Miałem pochwalić się zabawkami, no to troszkę się chwalę. Odsłona pierwsza: młynek (albo jak kto woli, maszyna do cukierków).
Choć młynek mam dopiero od kilku dni, to potrafię już wrzucić kulkę (taką jak trzymam w ręce) do otworu na górze. Jeszcze troszkę i zacznę wciskać wajchę, aby kulki wyleciały na dole. Młynek bardzo mi się podoba – świeci, gra, no i ma kulki z niespodzianką w środku. Więcej o moich ulubionych zabawkach znajdziecie we wpisie „Jaką zabawkę wybrać”.
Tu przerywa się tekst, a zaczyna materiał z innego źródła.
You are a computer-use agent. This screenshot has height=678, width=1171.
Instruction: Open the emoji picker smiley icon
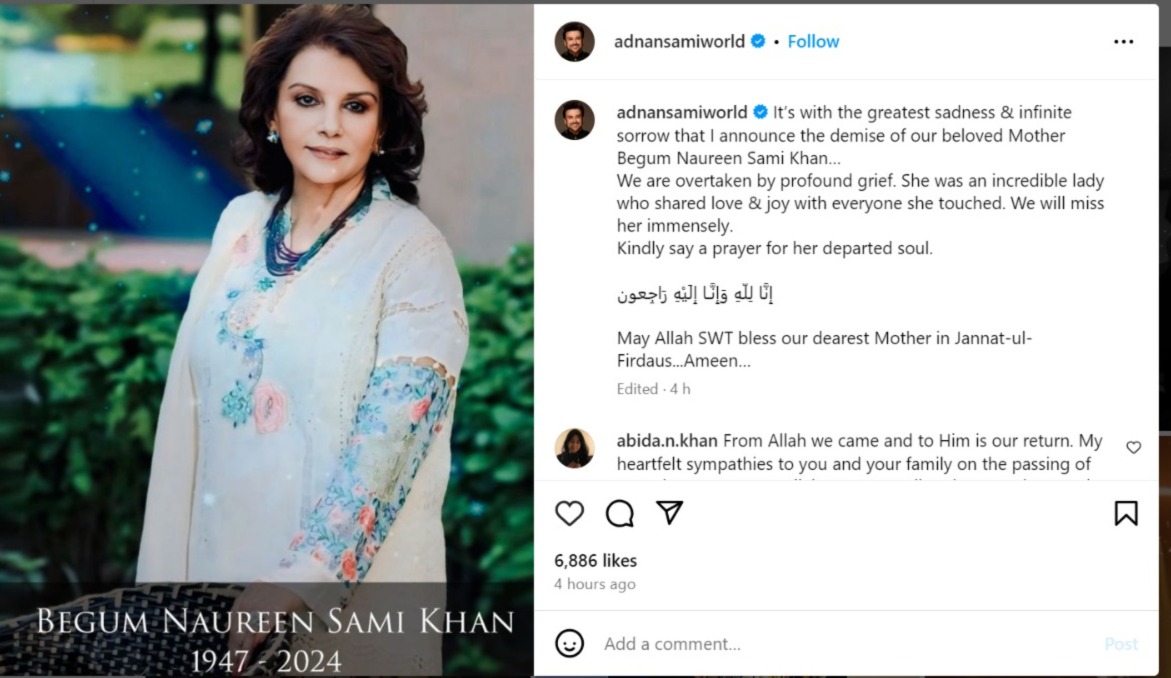569,643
Karolek tez ciagle podejrzewany o przekarmianie:D matko jacy oni podobni sa hihihi jednak jeden wiek to jeden wiek:D trzymajcie sie cieplo!
Hehe, miło mi to czytać 🙂
Mam jednak nadzieję, że jak już zacznę raczkować, to troszkę schudnę i nikt już nie będzie mógł się przyczepić 🙂
Pozdrawiam ciepło!
Fistaszku, to znaczy, że dzisiejszy dzień zaliczasz do udanych? Choróbsko nie łapie?
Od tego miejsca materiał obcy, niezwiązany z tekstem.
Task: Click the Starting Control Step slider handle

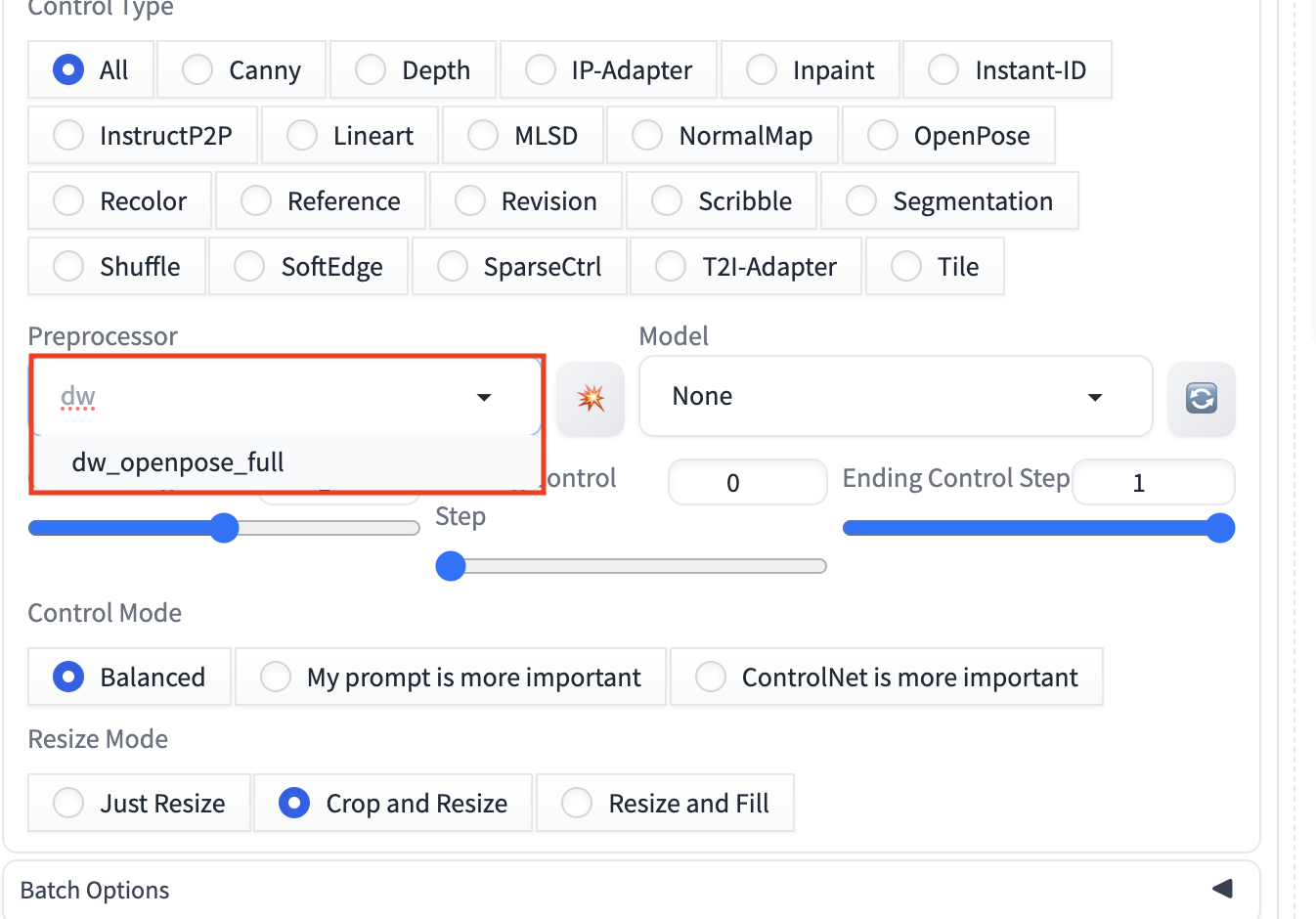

Tak trzymaj dzielny Zuchu 🙂
Twój widok zdecydowanie poprawia mój nastrój 🙂
P.S. W sekrecie powiem Ci, że kradzione roślinki lepiej rosną 🙂 ale nie mów dorosłym 🙂
O tak! Dzień zdecydowanie udany, ba!, cały weekend wspaniały! Chorób brak, więc humor dopisuje. Cieszę się bardzo, że mój widok poprawia komuś humor. W sumie, to ja też lubię oglądać się w lustrze, więc chyba coś w tym jest 😉
Kradzione roślinki lepiej rosną? Hmmm, muszę to zapamiętać 🙂 A czy po kradzionych roślinkach lepiej się rośnie? Jeśli tak, to następnym razem zwinę jakieś warzywo 😉
Pozdrawiam cieplutko!
Czekam zatem na relację z Sylwestra 🙂
Dobranoc Staszku…..<3
Stachu-Fistachu ale z Ciebie gość!!!! Taki kawał sera zjeść 🙂 nie każdy tak potrafi …. i zębiska pierwsza klasa!!! 🙂 i nie daj sobie wmówić, że masz nadwagę – „duży brzuszek świadczy o wysokim statusie społecznym” ;)))))
🙂 Całego niestety nie zjadłem, bo zostałem przyłapany. Może następnym razem mi się uda, sasasa… Duży brzuszek, to wysoki status? No, to już się nie będę tym martwił. Przekaże też Dziadkowi, na pewno się ucieszy 😉
Pozdrawiam!
A więc i nas dopadła choroba….Pola ma cały czas gorączkę 39 stopni i ani drgnie 🙁
Biedna Polcia! A Lenka się trzyma?, bo ja już całkiem dobrze. Niestety Amelka choruje 🙁 i Ania też.